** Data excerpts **

::::

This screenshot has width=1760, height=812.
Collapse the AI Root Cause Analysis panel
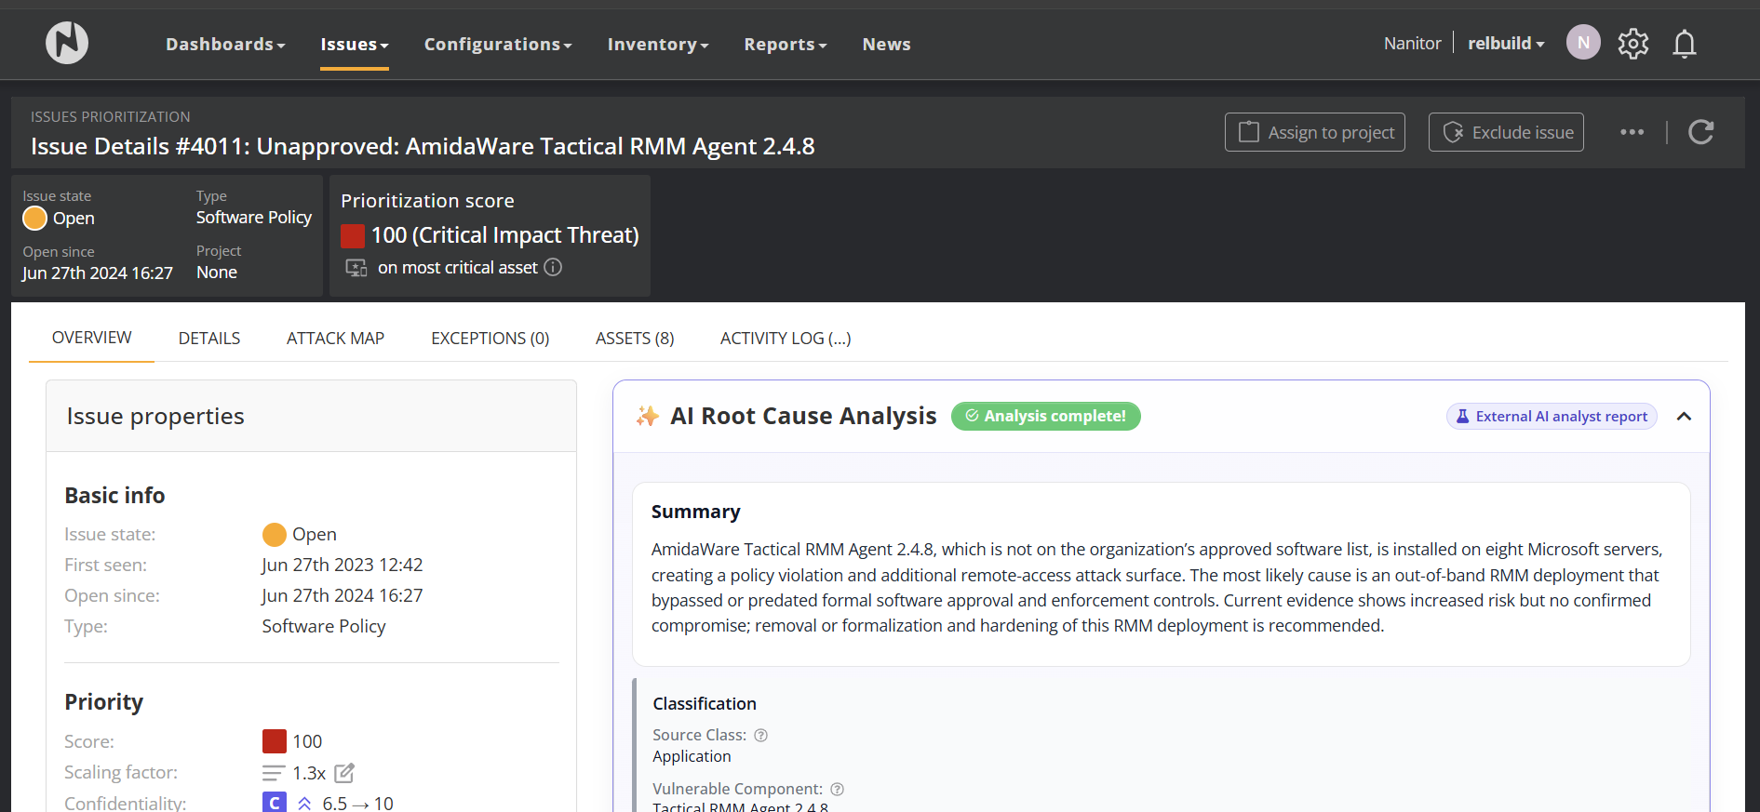pos(1684,417)
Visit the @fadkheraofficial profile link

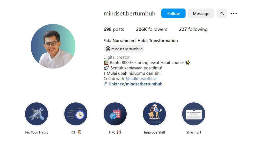tap(141, 79)
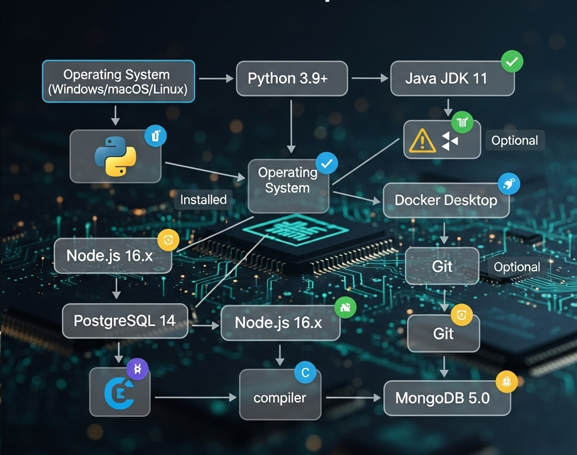Screen dimensions: 577x455
Task: Open the Docker Desktop node
Action: tap(446, 200)
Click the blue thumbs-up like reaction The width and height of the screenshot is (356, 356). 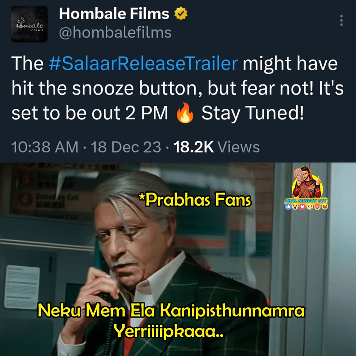click(x=288, y=207)
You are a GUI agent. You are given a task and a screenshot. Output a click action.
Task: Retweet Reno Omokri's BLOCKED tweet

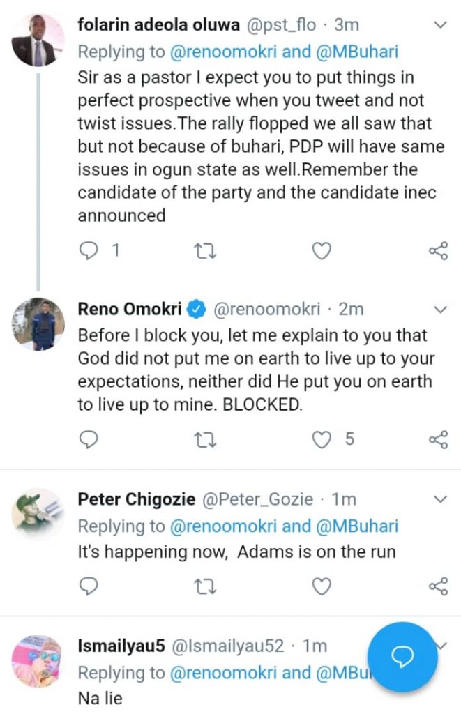click(x=205, y=439)
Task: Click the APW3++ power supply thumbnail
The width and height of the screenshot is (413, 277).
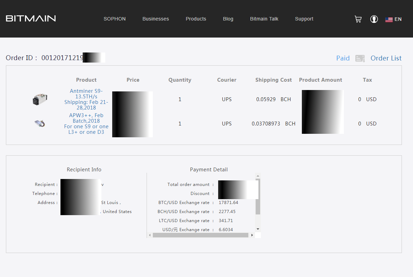Action: coord(40,123)
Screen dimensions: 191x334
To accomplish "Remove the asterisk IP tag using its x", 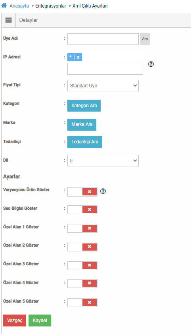I will [x=78, y=57].
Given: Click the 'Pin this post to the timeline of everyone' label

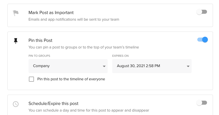Looking at the screenshot, I should pyautogui.click(x=71, y=79).
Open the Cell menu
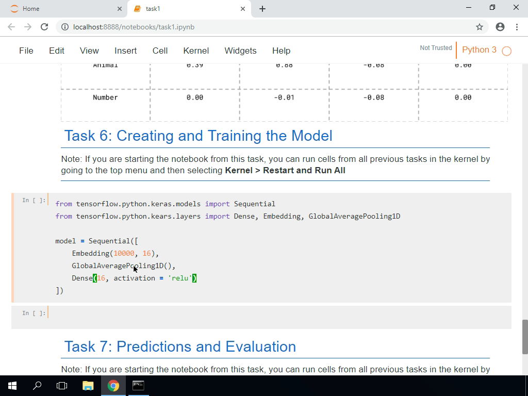 coord(160,51)
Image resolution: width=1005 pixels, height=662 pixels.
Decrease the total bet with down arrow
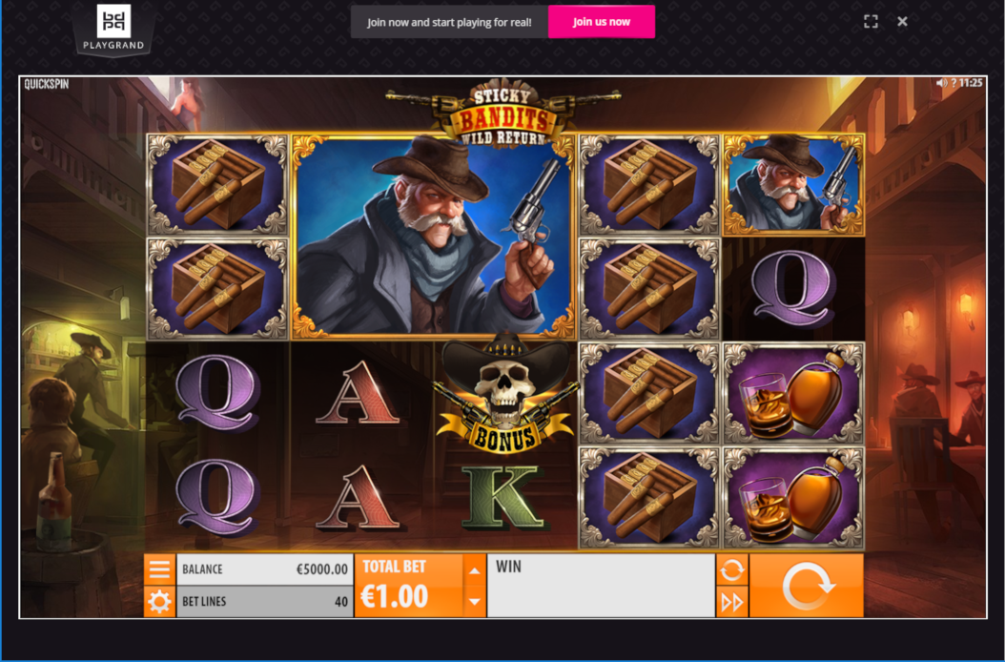click(474, 602)
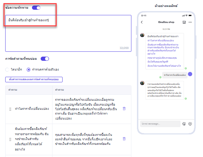Open the shop icon in preview header
Screen dimensions: 203x157
coord(184,22)
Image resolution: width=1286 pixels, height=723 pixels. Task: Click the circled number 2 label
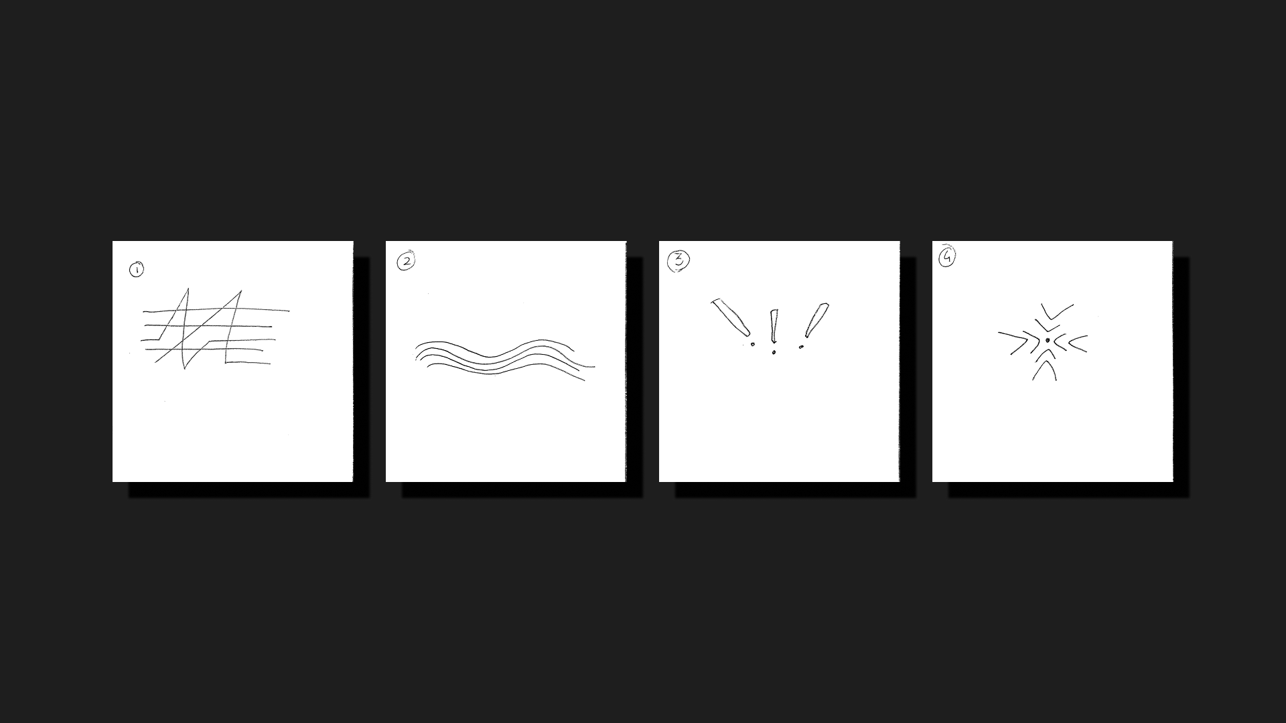tap(406, 261)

::::

** Task objective **
Retype, word for word, the line containing "Decrease the total bet with down arrow" and each line after it through the end of the data, leaving any picture out.

** Response box **
Decrease the total bet with down arrow
click(474, 602)
Open the shop icon in preview header
Screen dimensions: 203x157
coord(184,22)
Image resolution: width=1286 pixels, height=723 pixels. Task: Click the circled number 2 label
tap(406, 261)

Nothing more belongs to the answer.